**WORK TO BE COMPLETED:** Lay out the stretch of the records from the line containing "The image size is (284, 284)." through the line containing "(x=995, y=14)" as a Markdown table with the columns Row and Line. Number each row, and leave out blank lines.

══ EXERCISE MATERIAL

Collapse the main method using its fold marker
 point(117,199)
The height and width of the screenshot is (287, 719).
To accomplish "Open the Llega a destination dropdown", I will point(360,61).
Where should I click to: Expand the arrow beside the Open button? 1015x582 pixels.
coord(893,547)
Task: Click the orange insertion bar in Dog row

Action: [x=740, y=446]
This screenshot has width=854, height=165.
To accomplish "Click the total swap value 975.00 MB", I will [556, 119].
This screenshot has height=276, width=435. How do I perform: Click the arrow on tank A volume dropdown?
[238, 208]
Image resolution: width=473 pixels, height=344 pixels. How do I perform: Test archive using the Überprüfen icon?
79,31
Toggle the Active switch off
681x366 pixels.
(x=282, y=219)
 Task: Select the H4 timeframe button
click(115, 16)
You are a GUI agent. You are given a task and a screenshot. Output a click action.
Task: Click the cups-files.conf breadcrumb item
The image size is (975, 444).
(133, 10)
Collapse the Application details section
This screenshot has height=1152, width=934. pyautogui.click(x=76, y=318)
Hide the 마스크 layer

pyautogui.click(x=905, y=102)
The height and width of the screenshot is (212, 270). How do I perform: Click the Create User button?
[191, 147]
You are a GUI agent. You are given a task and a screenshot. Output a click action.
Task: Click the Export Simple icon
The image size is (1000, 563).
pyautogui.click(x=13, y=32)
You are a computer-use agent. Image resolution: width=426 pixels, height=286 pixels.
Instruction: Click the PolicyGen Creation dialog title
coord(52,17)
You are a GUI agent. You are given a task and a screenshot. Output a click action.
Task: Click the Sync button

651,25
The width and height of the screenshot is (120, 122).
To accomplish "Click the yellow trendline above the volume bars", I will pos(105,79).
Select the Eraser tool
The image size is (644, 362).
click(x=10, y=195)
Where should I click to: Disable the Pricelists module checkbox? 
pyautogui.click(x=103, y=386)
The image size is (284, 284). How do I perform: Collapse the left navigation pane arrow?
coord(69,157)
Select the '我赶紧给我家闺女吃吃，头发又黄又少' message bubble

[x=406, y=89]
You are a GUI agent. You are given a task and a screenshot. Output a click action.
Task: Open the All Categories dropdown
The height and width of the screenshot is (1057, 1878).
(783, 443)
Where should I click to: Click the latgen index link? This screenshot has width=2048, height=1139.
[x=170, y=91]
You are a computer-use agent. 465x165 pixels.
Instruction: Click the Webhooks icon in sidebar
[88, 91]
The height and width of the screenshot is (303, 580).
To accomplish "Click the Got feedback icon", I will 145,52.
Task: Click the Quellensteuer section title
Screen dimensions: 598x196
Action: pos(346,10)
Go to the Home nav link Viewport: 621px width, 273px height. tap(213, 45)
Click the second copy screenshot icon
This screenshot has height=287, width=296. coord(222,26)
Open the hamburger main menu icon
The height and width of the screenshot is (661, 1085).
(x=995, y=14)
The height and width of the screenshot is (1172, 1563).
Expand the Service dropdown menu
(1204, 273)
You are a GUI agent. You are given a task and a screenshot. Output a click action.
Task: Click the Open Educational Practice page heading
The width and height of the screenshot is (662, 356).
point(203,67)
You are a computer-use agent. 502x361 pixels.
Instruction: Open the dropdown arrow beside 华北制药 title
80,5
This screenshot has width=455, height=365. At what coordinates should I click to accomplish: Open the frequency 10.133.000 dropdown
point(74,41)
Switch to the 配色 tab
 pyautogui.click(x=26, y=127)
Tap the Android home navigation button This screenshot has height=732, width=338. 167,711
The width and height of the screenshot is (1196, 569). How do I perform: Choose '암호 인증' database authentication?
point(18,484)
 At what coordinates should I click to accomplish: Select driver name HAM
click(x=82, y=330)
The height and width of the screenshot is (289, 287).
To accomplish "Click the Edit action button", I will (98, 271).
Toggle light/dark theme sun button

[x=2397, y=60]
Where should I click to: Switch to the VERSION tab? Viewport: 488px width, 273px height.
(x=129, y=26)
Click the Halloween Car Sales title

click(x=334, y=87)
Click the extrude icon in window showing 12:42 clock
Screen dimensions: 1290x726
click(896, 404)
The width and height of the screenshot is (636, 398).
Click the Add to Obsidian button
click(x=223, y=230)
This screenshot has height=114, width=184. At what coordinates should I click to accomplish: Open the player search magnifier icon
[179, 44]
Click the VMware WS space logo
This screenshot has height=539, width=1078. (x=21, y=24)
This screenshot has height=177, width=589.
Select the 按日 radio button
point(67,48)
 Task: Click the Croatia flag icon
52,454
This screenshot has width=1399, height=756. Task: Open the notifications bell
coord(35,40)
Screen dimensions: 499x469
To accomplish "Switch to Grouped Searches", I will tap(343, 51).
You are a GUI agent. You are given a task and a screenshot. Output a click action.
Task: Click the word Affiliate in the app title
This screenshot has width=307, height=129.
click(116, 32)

════

**THE RESULT:**
| Row | Line |
|---|---|
| 1 | The image size is (284, 284). How do I perform: Collapse the left navigation pane arrow? |
| 2 | coord(69,157) |
| 3 | Select the '我赶紧给我家闺女吃吃，头发又黄又少' message bubble |
| 4 | [x=406, y=89] |
| 5 | You are a GUI agent. You are given a task and a screenshot. Output a click action. |
| 6 | Task: Open the All Categories dropdown |
| 7 | The height and width of the screenshot is (1057, 1878). |
| 8 | (783, 443) |
| 9 | Where should I click to: Click the latgen index link? This screenshot has width=2048, height=1139. |
| 10 | [x=170, y=91] |
| 11 | You are a computer-use agent. 465x165 pixels. |
| 12 | Instruction: Click the Webhooks icon in sidebar |
| 13 | [88, 91] |
| 14 | The height and width of the screenshot is (303, 580). |
| 15 | To accomplish "Click the Got feedback icon", I will 145,52. |
| 16 | Task: Click the Quellensteuer section title |
| 17 | Screen dimensions: 598x196 |
| 18 | Action: pos(346,10) |
| 19 | Go to the Home nav link Viewport: 621px width, 273px height. tap(213, 45) |
| 20 | Click the second copy screenshot icon |
| 21 | This screenshot has height=287, width=296. coord(222,26) |
| 22 | Open the hamburger main menu icon |
| 23 | The height and width of the screenshot is (661, 1085). |
| 24 | (x=995, y=14) |